In his first interview since his spectacular fall from office with Peter Mandelson, Mr Robinson also claims the Prime Minister is just as interested in "spinning" policies as the policies themselves.

The millionaire MP's comments will be made in Blair's Way, a Channel 4 documentary to be screened tomorrow night, which assesses the impact of Mr Blair's leadership style.

It will be preceded tonight by another Channel 4 programme in which a former adviser of the late Labour leader John Smith claims Mr Blair's predecessor would have encouraged a more "consultative approach" to government. In If John Smith Had Lived a Labour MP admits that he does not believe he would have won his parliamentary seat if Mr Blair had not become leader. It also includes claims that Mr Blair would "bang his head against his desk in frustration" at the slow pace of internal party reform under Mr Smith's leadership.
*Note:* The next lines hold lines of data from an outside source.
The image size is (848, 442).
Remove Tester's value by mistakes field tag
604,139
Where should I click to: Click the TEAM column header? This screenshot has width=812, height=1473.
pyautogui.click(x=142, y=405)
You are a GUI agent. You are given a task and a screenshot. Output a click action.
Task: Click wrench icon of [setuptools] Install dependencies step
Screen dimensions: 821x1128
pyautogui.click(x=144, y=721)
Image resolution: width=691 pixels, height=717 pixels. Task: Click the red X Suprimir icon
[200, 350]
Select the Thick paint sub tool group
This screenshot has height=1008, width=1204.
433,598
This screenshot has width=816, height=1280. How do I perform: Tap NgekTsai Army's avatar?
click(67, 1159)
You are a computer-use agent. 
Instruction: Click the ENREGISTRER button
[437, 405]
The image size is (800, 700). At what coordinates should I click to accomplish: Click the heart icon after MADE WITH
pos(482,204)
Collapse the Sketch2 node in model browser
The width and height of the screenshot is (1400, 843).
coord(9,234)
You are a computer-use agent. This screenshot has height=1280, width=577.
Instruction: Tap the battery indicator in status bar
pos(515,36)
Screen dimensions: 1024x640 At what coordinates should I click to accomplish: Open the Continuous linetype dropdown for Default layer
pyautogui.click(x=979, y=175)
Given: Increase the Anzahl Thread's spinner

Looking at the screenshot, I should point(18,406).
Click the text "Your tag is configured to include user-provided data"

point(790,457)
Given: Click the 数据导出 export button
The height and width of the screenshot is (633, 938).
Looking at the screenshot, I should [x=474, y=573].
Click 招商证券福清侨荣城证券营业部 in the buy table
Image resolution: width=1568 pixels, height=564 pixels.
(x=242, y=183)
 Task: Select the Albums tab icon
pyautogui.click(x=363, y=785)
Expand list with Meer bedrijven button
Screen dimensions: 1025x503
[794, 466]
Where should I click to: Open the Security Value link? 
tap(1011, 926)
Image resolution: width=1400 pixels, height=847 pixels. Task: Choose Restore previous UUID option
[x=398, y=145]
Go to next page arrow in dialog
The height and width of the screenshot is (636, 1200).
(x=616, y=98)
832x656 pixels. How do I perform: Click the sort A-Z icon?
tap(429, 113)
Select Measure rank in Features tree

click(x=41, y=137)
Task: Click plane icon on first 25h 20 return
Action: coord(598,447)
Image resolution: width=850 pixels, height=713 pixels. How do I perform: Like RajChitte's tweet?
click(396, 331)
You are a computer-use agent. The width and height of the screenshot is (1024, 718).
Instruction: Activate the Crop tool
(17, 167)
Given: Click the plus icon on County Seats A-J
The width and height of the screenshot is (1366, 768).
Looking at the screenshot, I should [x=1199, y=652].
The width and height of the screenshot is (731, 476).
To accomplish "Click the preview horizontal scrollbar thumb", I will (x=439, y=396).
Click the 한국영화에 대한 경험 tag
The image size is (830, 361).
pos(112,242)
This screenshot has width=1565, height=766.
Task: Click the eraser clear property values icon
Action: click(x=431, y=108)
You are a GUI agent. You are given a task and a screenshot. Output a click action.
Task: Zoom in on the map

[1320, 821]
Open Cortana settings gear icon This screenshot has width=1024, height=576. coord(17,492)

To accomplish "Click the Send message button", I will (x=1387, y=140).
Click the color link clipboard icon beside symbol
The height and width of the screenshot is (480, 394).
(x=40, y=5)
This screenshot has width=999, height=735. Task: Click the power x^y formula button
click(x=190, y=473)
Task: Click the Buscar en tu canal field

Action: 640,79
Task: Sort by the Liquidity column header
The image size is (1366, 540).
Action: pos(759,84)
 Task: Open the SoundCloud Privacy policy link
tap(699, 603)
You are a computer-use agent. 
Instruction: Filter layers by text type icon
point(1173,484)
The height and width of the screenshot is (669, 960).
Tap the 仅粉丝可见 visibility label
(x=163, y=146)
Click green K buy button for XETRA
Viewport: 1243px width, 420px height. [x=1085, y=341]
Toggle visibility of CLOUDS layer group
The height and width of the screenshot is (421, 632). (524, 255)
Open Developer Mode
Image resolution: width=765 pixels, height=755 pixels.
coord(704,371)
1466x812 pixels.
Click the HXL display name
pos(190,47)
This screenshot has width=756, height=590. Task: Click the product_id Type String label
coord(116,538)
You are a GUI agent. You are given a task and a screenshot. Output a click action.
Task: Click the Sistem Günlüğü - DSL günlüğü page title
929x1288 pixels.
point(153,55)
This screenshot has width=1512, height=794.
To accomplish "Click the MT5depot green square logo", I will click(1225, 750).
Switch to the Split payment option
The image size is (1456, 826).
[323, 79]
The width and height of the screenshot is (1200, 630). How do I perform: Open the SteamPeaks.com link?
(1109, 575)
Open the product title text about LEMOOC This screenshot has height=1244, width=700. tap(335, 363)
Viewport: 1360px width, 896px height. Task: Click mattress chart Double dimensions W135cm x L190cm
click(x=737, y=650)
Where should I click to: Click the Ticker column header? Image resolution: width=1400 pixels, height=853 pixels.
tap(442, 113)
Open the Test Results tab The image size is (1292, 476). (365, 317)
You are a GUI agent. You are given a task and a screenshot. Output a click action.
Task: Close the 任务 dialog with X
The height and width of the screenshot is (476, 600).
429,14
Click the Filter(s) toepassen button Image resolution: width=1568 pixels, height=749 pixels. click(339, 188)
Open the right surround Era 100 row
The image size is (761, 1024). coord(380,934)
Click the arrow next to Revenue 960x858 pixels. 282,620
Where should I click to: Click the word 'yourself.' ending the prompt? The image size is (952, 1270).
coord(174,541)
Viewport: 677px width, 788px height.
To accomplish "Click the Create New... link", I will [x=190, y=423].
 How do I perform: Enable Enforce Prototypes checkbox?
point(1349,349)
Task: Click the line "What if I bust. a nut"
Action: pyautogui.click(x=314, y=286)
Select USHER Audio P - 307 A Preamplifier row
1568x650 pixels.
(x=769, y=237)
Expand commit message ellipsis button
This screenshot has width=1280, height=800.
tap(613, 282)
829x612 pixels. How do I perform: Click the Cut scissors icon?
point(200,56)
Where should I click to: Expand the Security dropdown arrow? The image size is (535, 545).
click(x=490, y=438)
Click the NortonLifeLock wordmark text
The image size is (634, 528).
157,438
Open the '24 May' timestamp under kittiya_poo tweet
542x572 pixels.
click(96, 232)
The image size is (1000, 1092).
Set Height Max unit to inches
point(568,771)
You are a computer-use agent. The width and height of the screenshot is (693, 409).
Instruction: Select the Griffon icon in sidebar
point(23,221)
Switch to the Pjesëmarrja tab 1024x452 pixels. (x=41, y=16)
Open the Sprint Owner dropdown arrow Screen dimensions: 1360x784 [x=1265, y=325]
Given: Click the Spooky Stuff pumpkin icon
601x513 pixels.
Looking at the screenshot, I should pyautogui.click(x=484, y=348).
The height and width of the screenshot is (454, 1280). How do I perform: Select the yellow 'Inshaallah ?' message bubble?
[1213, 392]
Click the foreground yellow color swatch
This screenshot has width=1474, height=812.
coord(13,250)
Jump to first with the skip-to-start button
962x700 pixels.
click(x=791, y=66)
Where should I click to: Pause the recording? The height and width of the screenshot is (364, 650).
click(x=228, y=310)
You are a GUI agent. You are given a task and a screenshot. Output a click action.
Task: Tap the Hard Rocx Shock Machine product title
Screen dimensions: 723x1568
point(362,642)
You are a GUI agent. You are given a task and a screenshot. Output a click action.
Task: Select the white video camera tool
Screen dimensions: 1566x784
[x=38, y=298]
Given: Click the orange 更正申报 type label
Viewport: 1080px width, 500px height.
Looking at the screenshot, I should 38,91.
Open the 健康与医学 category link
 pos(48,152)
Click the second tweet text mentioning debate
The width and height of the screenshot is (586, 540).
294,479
Mr Robinson - whose pounds 373,000 home loan led to Mr Mandelson's resignation from the Cabinet, and one of the blackest periods of the Government to date - will say that Mr Blair's style is similar to that of Margaret Thatcher. "It seems to me Tony's taken the Thatcher model a bit further really and the role of Cabinet is very restricted indeed ... some of the cabinet meetings only last 20 minutes for example. In the old days they would go on for hours," he says.

"He's also very interested in policy and he's also very interested in the presentation of policy and the two are pushed parallel in his evaluation of it."

Ron Davies, who was forced to resign as secretary of state for Wales over the Clapham Common affair, also tells the programme that Mr Blair's grip on the Government is total.

"When you arrive at Cabinet, basically the decisions are taken and it's the final collective seal of approval," he says.

Tonight's John Smith programme, which marks the fifth anniversary of his death from a heart attack, addresses for the first time one of the most sensitive issues within the Labour Party. Some Blairite MPs say privately that a Smith leadership would not have transformed the Labour Party in a fundamental way and might not have achieved outright victory at the last election. Stephen Twigg, whose defeat of the former Tory cabinet minister Michael Portillo was the most spectacular result of the 1997 election, will say that he would not have won his seat if Mr Smith had remained leader.

"I don't believe it's likely that I would have been an MP in Enfield Southgate without Tony Blair and New Labour," he says.

"I think we would have done very well, I think we would have succeeded in winning all sorts of votes that we didn't win before. But I think that New Labour itself and Tony Blair's leadership were crucial in constituencies like mine."